For Mitchell, getting enough protein every day to is essential to achieving peak performance. Here’s how she packs every meal of the day with enough vegan protein for a professional athlete.
How Olympian Morgan Mitchell gets enough protein with every meal
1. Breakfast: breakfast burrito
Mitchell goes big on breakfast—especially since she has at least two training sessions in a day. Her favorite protein-packed way to start the day is with a vegan breakfast burrito. “I like to make sure I have three different types of protein in there. I use tofu, beans, and mushrooms, along with spinach, vegan cheese, and hash browns,” she says. “I also love to add Beyond Meat for more flavor, which is a great source of plant protein as well. That usually keeps me full for the better part of the day.”
While many athletes turn to protein shakes for breakfast, Mitchell typically steers clear. “I try to stay away from vegan protein shakes because I don’t usually like to substitute a meal with a drink,” she says. “But if I do want a little bit more, then I may add vegan protein to a smoothie and have it in the car with me.”
2. Lunch: vegan chicken salad or a smoothie and vegan grilled cheese
Mitchell two favorite lunchtime meals depend on where she’s eating it. “At home, I’m a light eater when it comes to lunch… probably because I stuffed my face with the vegan burrito,” she says. “I go for a salad with vegan chicken strips for protein, and I mix mushrooms in there, too.”
If she’s out and about, Mitchell loves stopping by a superfood bar that’s near her training venue to grab a smoothie and a “toastie,” or grilled cheese. “I love this vegan pesto toastie, which has pesto, vegan cheese, and avocado,” she says. “I usually ask them to add shiitake mushrooms and vegan beef to it too, just to make sure there’s plenty of protein.”
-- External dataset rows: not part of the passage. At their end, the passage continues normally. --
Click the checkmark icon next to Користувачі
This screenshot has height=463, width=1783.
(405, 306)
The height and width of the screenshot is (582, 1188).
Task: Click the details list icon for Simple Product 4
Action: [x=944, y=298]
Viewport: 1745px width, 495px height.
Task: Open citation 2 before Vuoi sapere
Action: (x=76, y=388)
3. Dinner: vegan burgers and homemade fries or a Buddha bowl
Mitchell ends her day in the best way possible—with a burger and fries. “I love making vegan burgers with homemade fries. All of the protein is in the patty,” she says. “If I don’t choose the Beyond Meat patty, then I’ll go for a bean mix patty because I know there will be enough protein in that, too—plus, they’re really filling.”
When Mitchell doesn’t have the time to cook, she usually chooses a meal from a plant-based food delivery service. “My go-to in Australia is Soulara, a company that I’ve partnered with,” she says. “I love that you can get a high-protein meal that can be ready in minutes. My favorite right now is any tempeh-packed Buddha bowl because I can eat it hot or cold.”